A look at the US unemployment rate by age groups, population in the two age brackets (34-44 and 45-54) have typically enjoyed the lowest rates of unemployment. If this scenario were to change a further stress on society resources will be manifested. That is not only transfers of resources will have to take place from the young to the old but also from the working population to the unemployed population.
Putting the unemployment issue aside (for another blog), the question that was raised in the Fishman’s article is how to deal with the old and especially the very old. One solution which has been practiced not only in the US but elsewhere is to alter the social contract—raising the retirement age, taxing pension benefits and health benefits and so on. The problem is these remedies are ad hoc solutions that are not likely to “remove” the problem of aging from the social agenda.
Good minds and not such good minds have advocated many solutions ranging from “privatizing” the social insurance system including pension and medical care to keeping the old and the very old in the work force. But as Fishman puts it “one conundrum for aging societies is how to keep older people employed”. Obviously, if that was possible, then tax revenues rise, benefit payments fall or pushed further into the future. This scenario has been achieved to some extent in the US but the problem of an aging population did not go away. As outlined above, the problem gets exacerbated when economic conditions worsen and when technical advances favor the very young. Mr. Fishman is very pessimistic about the future outlook of aging societies. According to Fishman “…as the world gets older, we need to anticipate how this extraordinary change might undermine our commitments, weaken nations and push able people to the side…it now looks as if global power rests on how willing a country is to neglect its older citizens”.
Well… I wonder how old is Mr. Fishman? Would he retain this thought when he gets to join the “army of the old and the very old”?
What kind of solutions are likely to emerge if the age structure continue as it has been in the past? If the future is a repetition of the past, societies will have to revisit those solutions advocated by many. Mind you, these solutions are not new—they are worn out so to speak, but there they are:
• Negate or abolish the “implicit” social contract—you pay, do not pass go and do not collect your “owed” pension.
• Curtail the delivery of medical care through rationing—if you are over 50 you are on your own—sink or swim (The British National Health Service ration medical care to the old).
My prescription is:
• “Do not send the young to do the business of the old. If the over 40 politicians need to change the world through war-like engagement, they should send the age group over 40, over 50 and over 60’s (that should end war quickly).

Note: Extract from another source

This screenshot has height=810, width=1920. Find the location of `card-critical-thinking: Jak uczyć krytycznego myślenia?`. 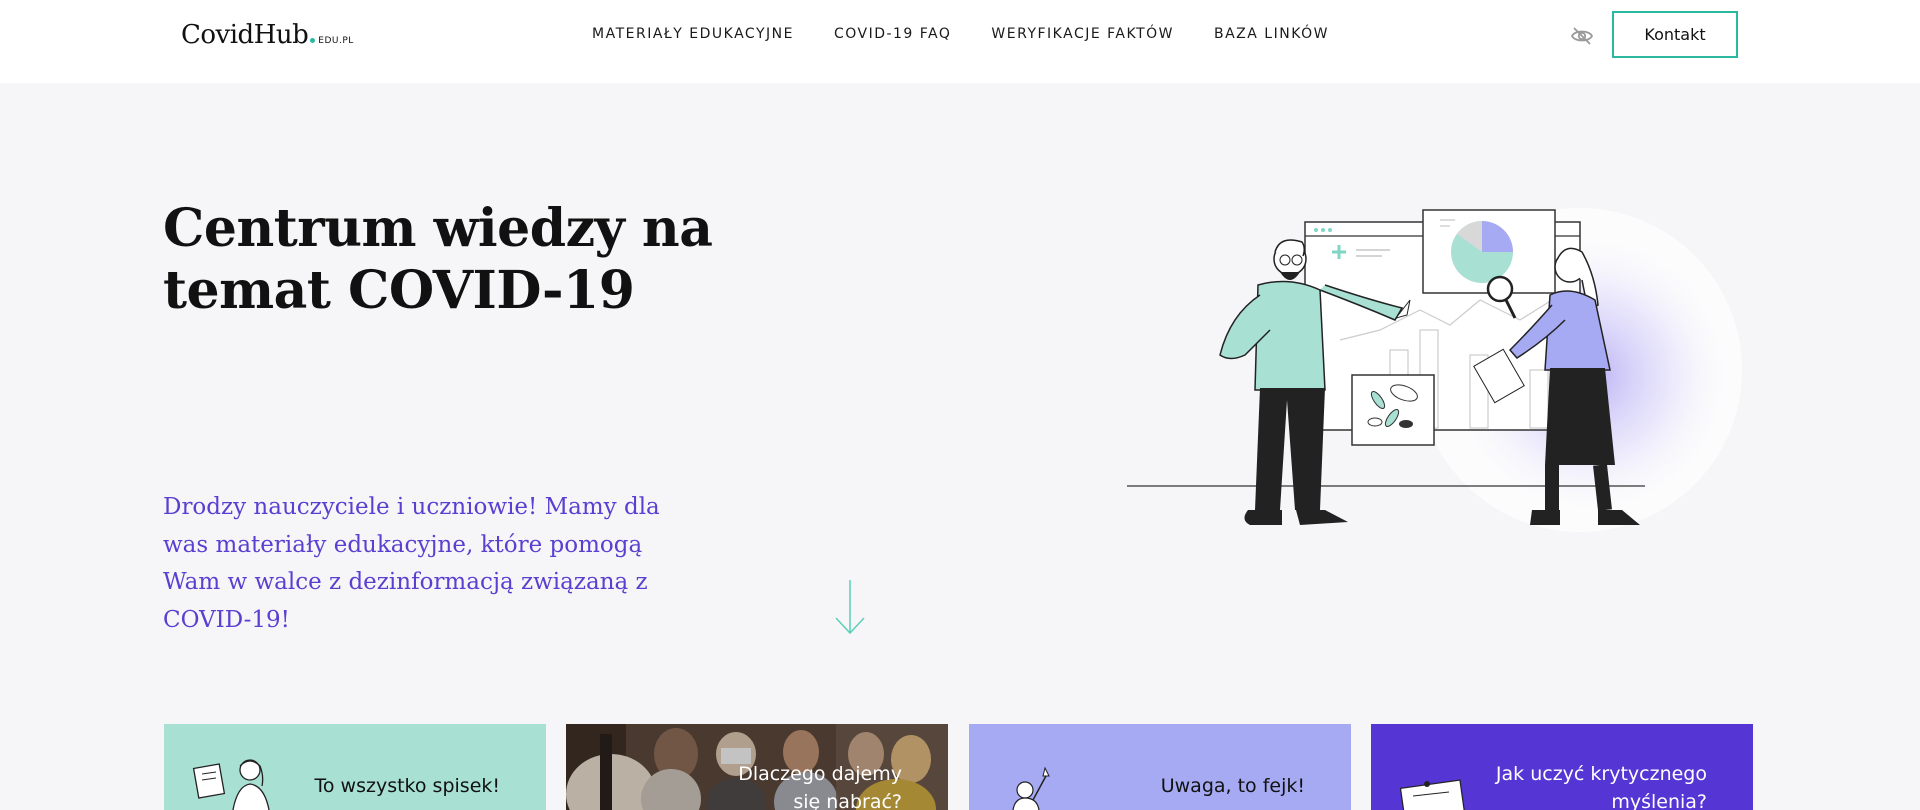

card-critical-thinking: Jak uczyć krytycznego myślenia? is located at coordinates (1562, 767).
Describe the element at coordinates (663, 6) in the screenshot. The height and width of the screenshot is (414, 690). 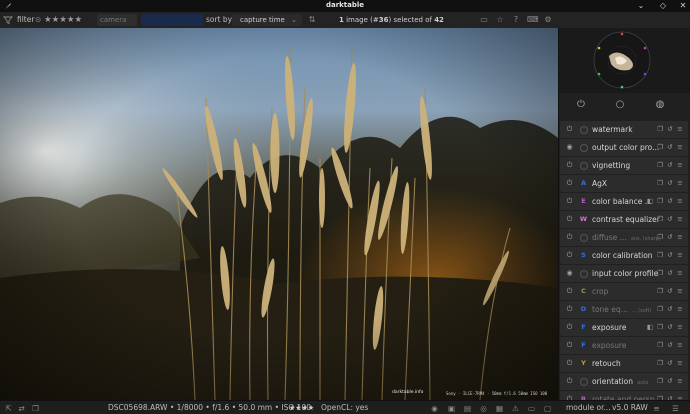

• Lend credence to the world globalization by allowing free movement of people. Migration is one way to populate a country by the “young”. Of course that means not only migrants have to be young but also possess needed skills. This option not only will chip away at the “outsourcing” problem but also will neutralize the effects of aging throughout the global economy.
Alas, these solutions, at least for the moment, are far fetched solutions. Nonetheless, they should give us all a pose, perhaps food for thought.